It was somewhere in the late 1980s, two professionals sitting face to face in their fairly spacious offices were deeply engaged in a debate on if Pakistan’s citizens were being treated fairly. The onlooker who did not have any idea of the relationship they had with each other was surely bound to be impressed by the quality of debate they were in.
This quality reflected in their lives and the work which led them to introduce Engineering Review as the most credible and quality engineering paper in Pakistan.
Najam-ul-Hassan and Riaz-ul-Hassan, of them the latter left us all in March less than eight years after the former, were brothers the fact which was yet to unveil later but one thing was crystal clear that they were men of letters.
Despite human’s individual capacities and traits in their overall psychological profile, a large portion of analysis for one is bound to mention the other. Maybe the lives that they loved were so intertwined that they cannot be separated from each other.
Riaz-ul-Hassan’s demise brought such shared life to an end on March 21, 2020—the last man who bolstered moral grounds in professional life and also the commitment that a true human should posses to his country.
Riaz-ul-Hassan’s worth can be categorized into two parts. One that he had it in his family which has attempted to share with our readers in this issue and, two that Engineering Review that witnessed over the last four decades.
He was a genuine professional journalist and knew what to write and when. He never missed what his country needed the most—the development of the engineering industry. He had a dream of Pakistan ensuring to manufacture everything at home. He never quit his dream. His dream made him a dear one for many serious souls in Pakistan who used to lead many reputable organizations in the country.

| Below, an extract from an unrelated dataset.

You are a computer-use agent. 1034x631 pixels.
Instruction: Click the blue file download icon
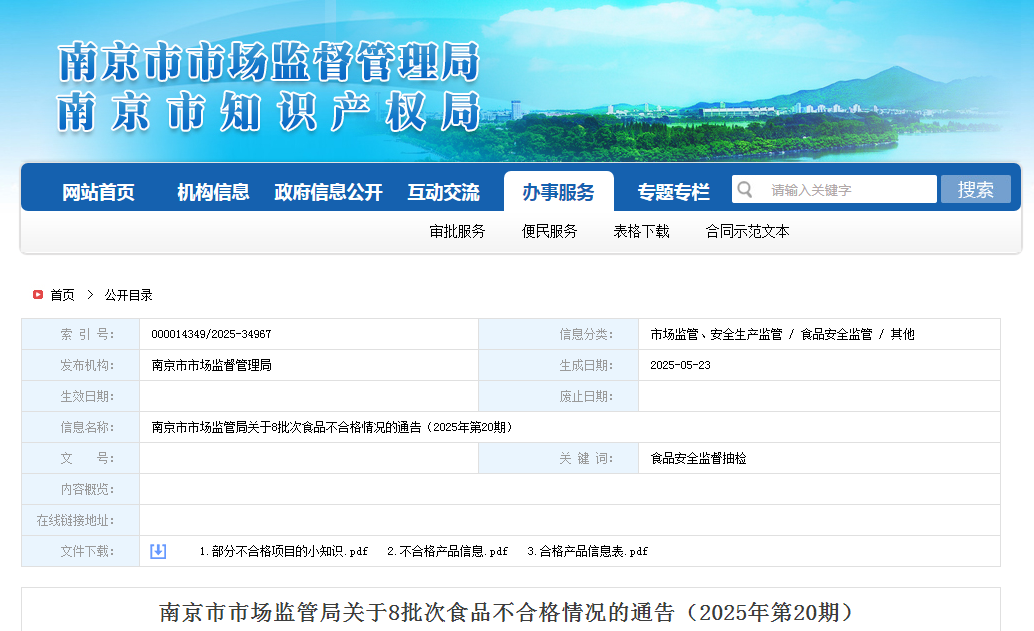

Being the editor of a leading engineering paper in Pakistan he lived a highly simple life and his conduct never bothered anyone.

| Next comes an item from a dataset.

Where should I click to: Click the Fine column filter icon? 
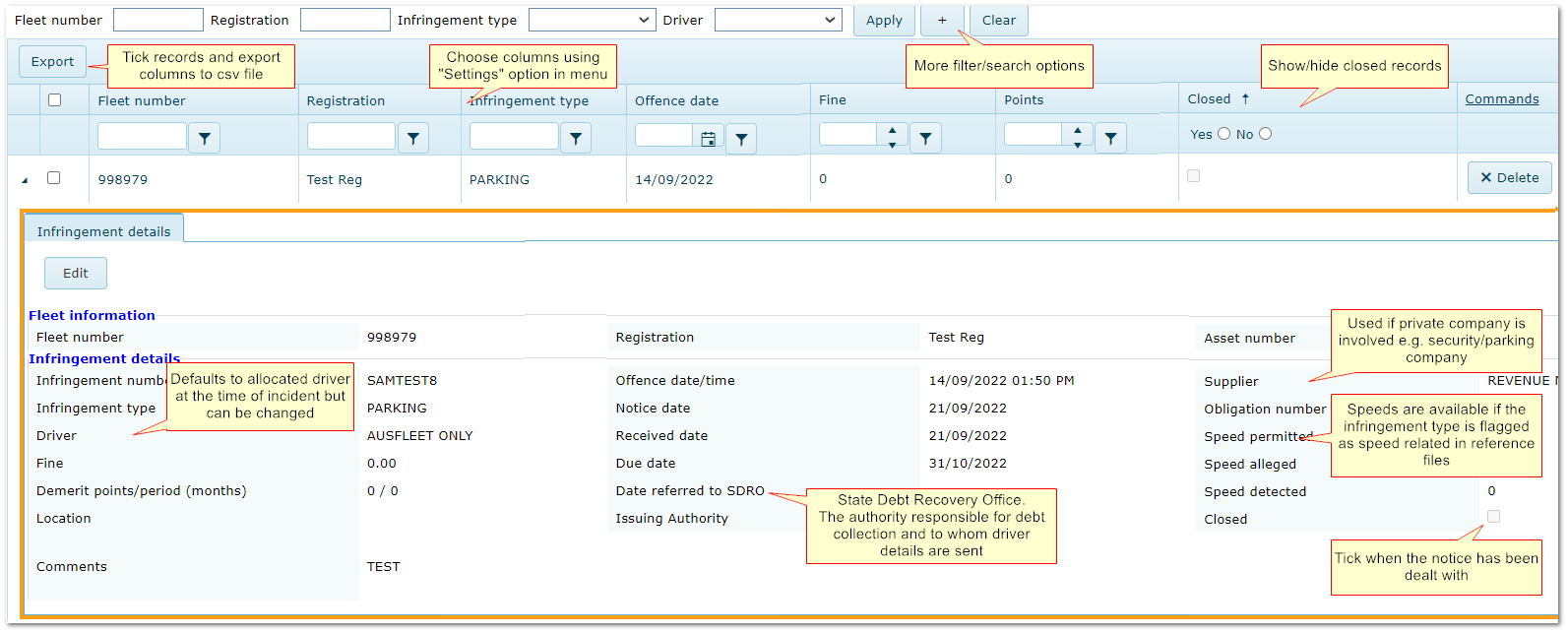click(x=925, y=139)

Riaz Sahib being a migrant Punjabi by his ethnicity had a great command over English and Urdu language and his stories proved his ability time and again.
What surprised many was his strong memory; he was used to not taking notes while doing a story or an interview. Never until his memory was hit by diabetes at later stages he ever missed any point in his write-ups.
Riaz Sahib was a role model, one among many who did not get attention because of his class and simplicity. He always wore shalwar kameez no matter he would attend huge conferences and moots, where attire, in a so-called Pakistani cosmopolitan culture had given weight.
In his office, he was a man who knew how to love his staff and when to be a professional editor. He was a man of humor which he did not separate from his personality till the last moment he sighed.